Project 05 / 05 · American Airlines · 2022–Present

A 30-year refund mainframe, retired with zero downtime

American's passenger refund system had run on the same IBM mainframe for thirty years — the system of record for every fare reversal, tax adjustment, weather-cancellation refund and partial-use coupon the airline processed. Two converging deadlines forced its retirement at once: a Department of Transportation mandate to automate passenger refunds, and IBM's exit from its cloud business retiring the platform underneath. The hard part wasn't shipping new code — it was shipping it under a regulatory clock while the mainframe kept processing live refunds throughout the migration window. We rebuilt the whole platform as twenty event-driven services on Azure with a business-team-maintainable rules engine, ran the cutover in parallel until a reconciliation layer showed sustained zero divergence, and hit 93% refund automation on day one against an internal plan that had assumed lower.

Role
Senior Full-Stack Engineer
Dates
Nov 2022 – Present
Location
Fort Worth, TX
Domain
Airline / regulated refunds
  • React
  • Redux Toolkit
  • TanStack Query
  • React Hook Form
  • Drools
  • Azure
At a glance
Mainframe retired
30 yrs

Airline's passenger refund system, end-of-life on a federal regulatory deadline.

Event-driven
20 svcs

Independent services on Azure Service Bus — topics for fan-out, queues for guaranteed delivery.

Cutover
Zero

Downtime + refund discrepancies through the migration window. Parallel-run with reconciliation.

Day-one automation
93%

Rule packages tuned against historical refund data in the final weeks before launch.

The interface

Illustrative recreation · operable

An interactive recreation of the review console — fictional record locators and fictional refund data, built to convey the UI and the engineering decisions, not the shipped source. Watch a flagged request move through review: a quality rule fails, the reviewer corrects the field, the refund releases, and downstream post-processing fires.

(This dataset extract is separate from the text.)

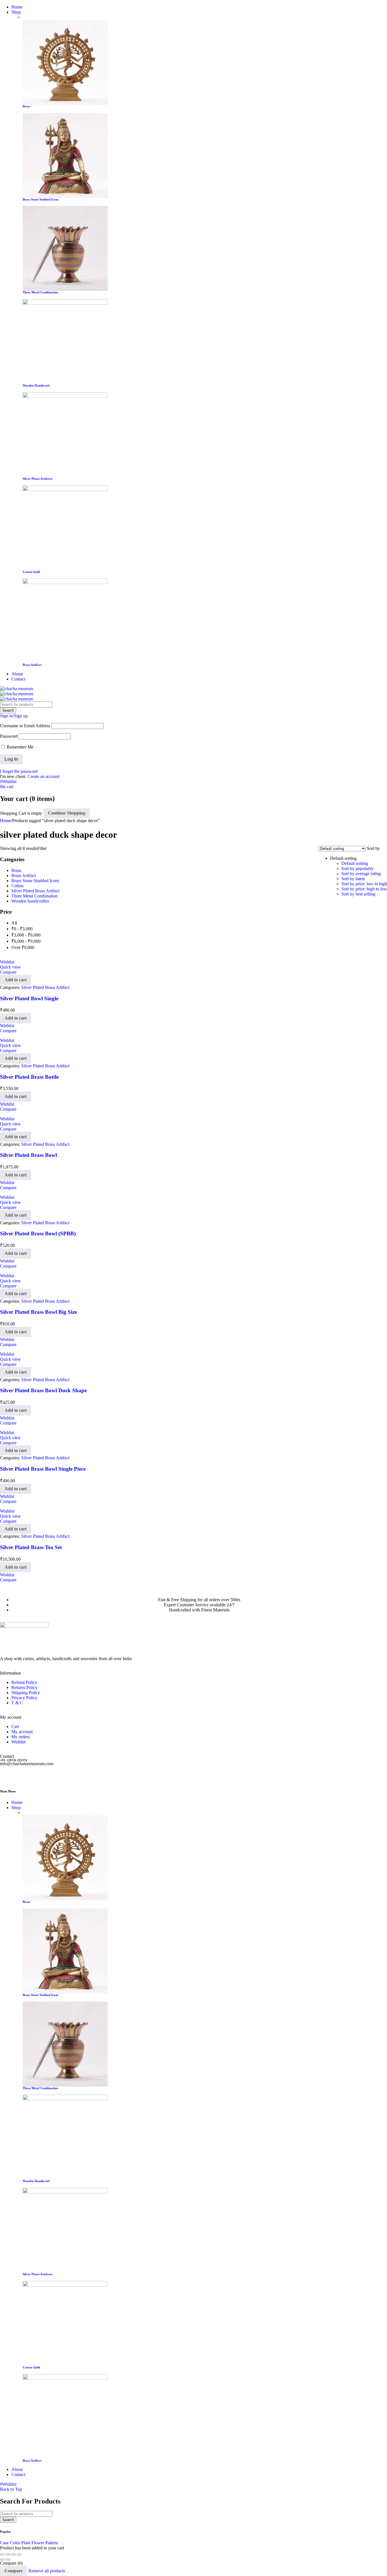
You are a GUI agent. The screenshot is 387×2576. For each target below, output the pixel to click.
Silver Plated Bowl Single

param.dev/american-airlines/refund-audit
Open full screen ↗

Real-time status across the review queue

Refund status updates stream over the message bus so the reviewer's view stays current as requests move through correction, release and downstream post-processing — no refresh.

Server state, audit state, and form state kept apart

TanStack Query owns server state (refund records, live status). Redux Toolkit owns the reviewer's in-progress correction. React Hook Form owns the multi-step audit form. Each tool does one job.

Rules engine the business team owns

Channel-specific rule packages and an 11-rule quality controller — defined as decision tables, not code — so refund policy changes ship through a business workflow, not a release train.

Recreation · faithful to the original UI behavior, not the shipped source.

The cutover

Two systems, one window

IBM mainframe30 years · system of record
  • Batch-oriented refund processing on a single monolith
  • Any policy change meant a mainframe release cycle
  • End-of-life: the platform retiring under a federal automation deadline

Parallel run· both processed live refunds at once until a reconciliation layer held divergence at zero — then we cut over. Zero downtime, zero discrepancies.

The problem

Retiring a 30-year-old mainframe on a federal deadline

The passenger refund system was the system of record for every refund the airline processed — fare reversals, taxes, baggage charges, partial-use coupons, weather cancellations, involuntary cancellations during irregular operations. It ran on an IBM mainframe that had been in production for three decades. Refunds are a regulated financial workflow: access controls, document retention, and reconciliation are all audit-scoped.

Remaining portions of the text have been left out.